SpeakSmart

Inspiration

When pitching my startup, Figorar, I completely froze in front of the audience. I knew the technical details inside and out, but my pacing shot up and I filled the silence with awkward pauses and filler words.

I realized that while students spend countless hours learning to code, we rarely get structured, easy-to-access education on how to present our work. Professional public speaking coaching is expensive and out of reach for most students.

This inspired SpeakSmart. We wanted to build an accessible tool that teaches communication skills through actionable feedback and interactive drills, fitting the Diversity in Engineering (DivE) Education category.

What it does

SpeakSmart is an AI public speaking coach. Users upload a video of their presentation and get an instant analysis with timestamped feedback on:

Filler words
Pacing
Weak language

Beyond analysis, SpeakSmart helps users improve through four interactive practice drills (like Q&A Simulator and Topic Talk) and a personalized content improvement plan.

We also prioritized accessibility. The UI includes semantic roles, clear labels, and reduce-motion support so the educational content is usable by as many people as possible.

How we built it

Frontend: React Native + Expo, styled with NativeWind
Backend: Python FastAPI server + Supabase database

To handle analysis, we built a parallel processing pipeline:

Transcription: Local Whisper (faster-whisper) to generate word-level timestamps
Non-verbal tracking: MediaPipe for hand gestures, face landmarks, and posture stability
Speech metrics: FFmpeg to extract audio and analyze volume and pitch
Coaching engine: Groq API running llama-3.3-70b-versatile to combine all signals into coaching advice

To calculate the user’s pacing consistency score for the dashboard, we used a standard deviation formula across time segments:

$$ Score = \max(0, 100 - \alpha \sigma_{wpm}) $$

Challenges we ran into

Running multiple machine learning models at the same time without crashing the backend was difficult.
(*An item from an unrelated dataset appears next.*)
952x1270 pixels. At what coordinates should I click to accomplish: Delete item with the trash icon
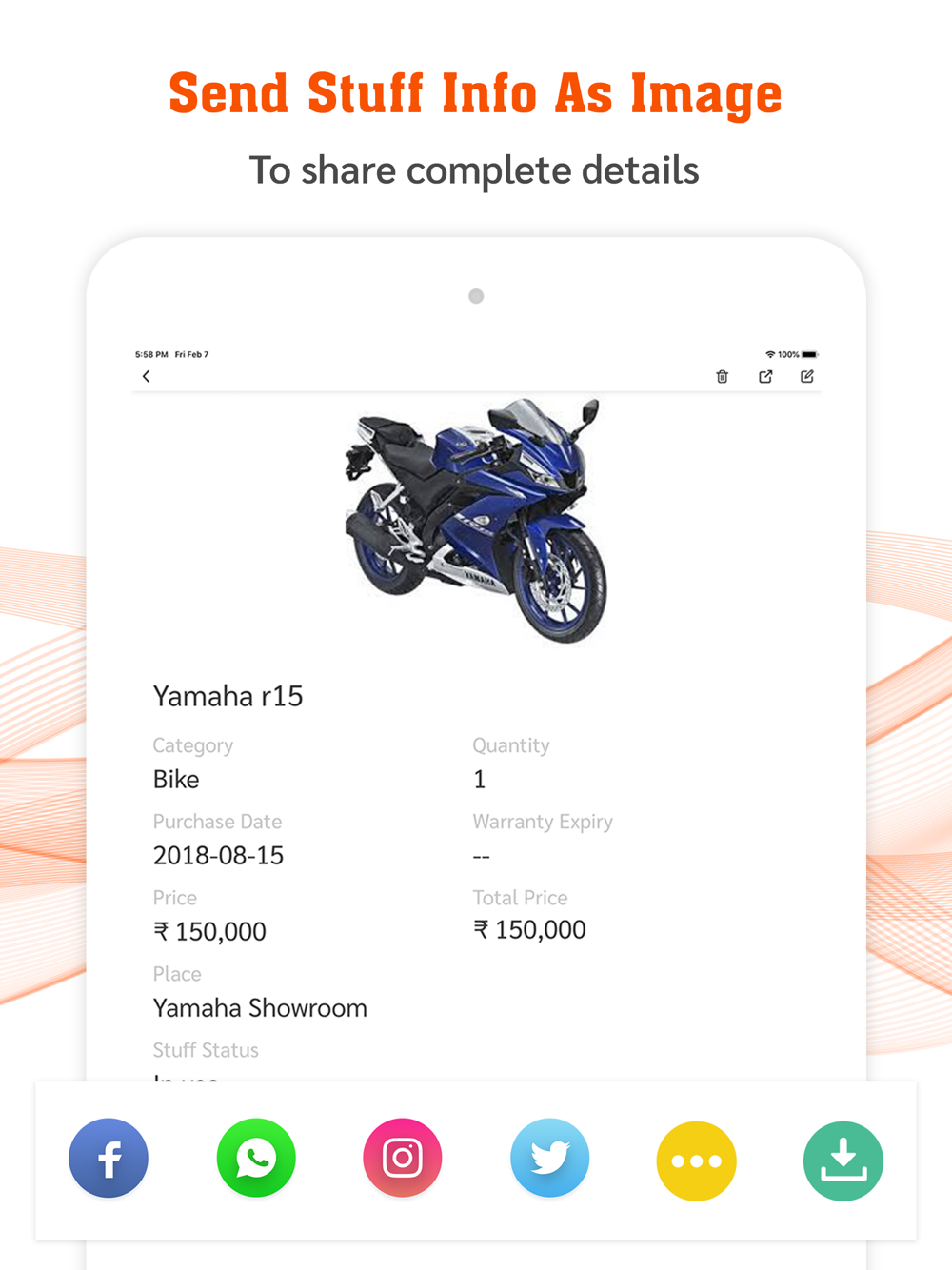723,377
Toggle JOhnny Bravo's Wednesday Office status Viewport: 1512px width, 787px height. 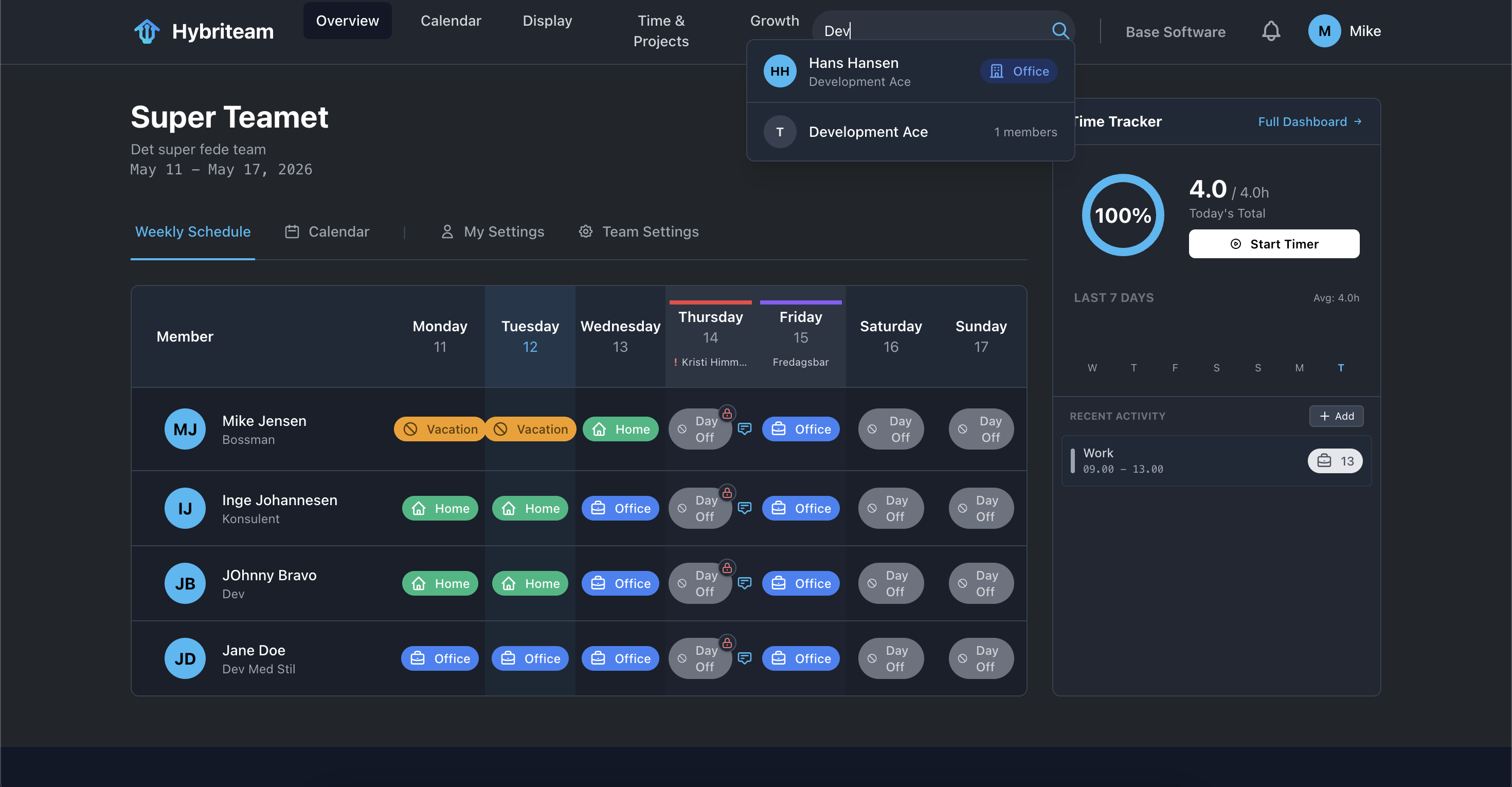pos(620,583)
We implemented an asynchronous background job runner in FastAPI to manage Whisper transcription and MediaPipe vision tasks in parallel.

Also, syncing the LLM output with exact video timestamps was tricky and required careful prompt design.

What we learned

We learned how to integrate multiple AI models into one backend pipeline. We also learned a lot about digital accessibility and how to design a frontend that supports diverse user needs, so our educational tool is more inclusive.

What’s next for SpeakSmart

We plan to add more specialized practice drills, expand our presentation presets, and eventually integrate real-time coaching feedback during practice runs.